Step 5: Render the comparison report

Finally, we print a markdown table so the differences are obvious at a glance.

def print_report(scored_results: list):
 print("| Model | Latency (s) | Correctness | Clarity | Conciseness | Total | Verdict |")
 print("|-------|-------------|-------------|---------|-------------|-------|---------|")
 for r in scored_results:
 print(
 f"| {r['model']} | {r['latency_sec']} | "
 f"{r['correctness']} | {r['clarity']} | {r['conciseness']} | "
 f"{r['total_score']} | {r['one_sentence_verdict']} |"
 )

if __name__ == "__main__":
 print("Running benchmark...")
 raw_results = run_benchmark(TEST_PROMPT)
 scored = score_all(raw_results, TEST_PROMPT)
 scored.sort(key=lambda x: x["total_score"], reverse=True)
 print_report(scored)

Run it

Save the script as benchmark.py, export your key, and run it.

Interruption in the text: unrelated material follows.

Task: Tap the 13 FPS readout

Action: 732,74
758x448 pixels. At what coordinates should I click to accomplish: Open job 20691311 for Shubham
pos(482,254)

export OXLO_API_KEY="your-key-here"
python benchmark.py

Example output (values will vary by run):

Running benchmark...
| Model | Latency (s) | Correctness | Clarity | Conciseness | Total | Verdict |
|-------|-------------|-------------|---------|-------------|-------|---------|
| deepseek-v3.2 | 4.2 | 5 | 5 | 4 | 14 | Produces correct LIS with clean type hints and a valid doctest. |
| kimi-k2.6 | 3.8 | 5 | 4 | 4 | 13 | Correct solution but slightly verbose docstring. |
| qwen-3-32b | 2.1 | 4 | 4 | 5 | 13 | Correct logic, omits explicit test case in the block. |
| llama-3.3-70b | 1.9 | 4 | 5 | 4 | 13 | Good structure, test case is present but uses print instead of assert. |

Wrap-up and next steps

Swap the static prompt for a JSONL test suite so you can regression-test model behavior on every deploy. You can also add a lightweight Streamlit frontend so non-engineers can run comparisons and vote on their preferred output.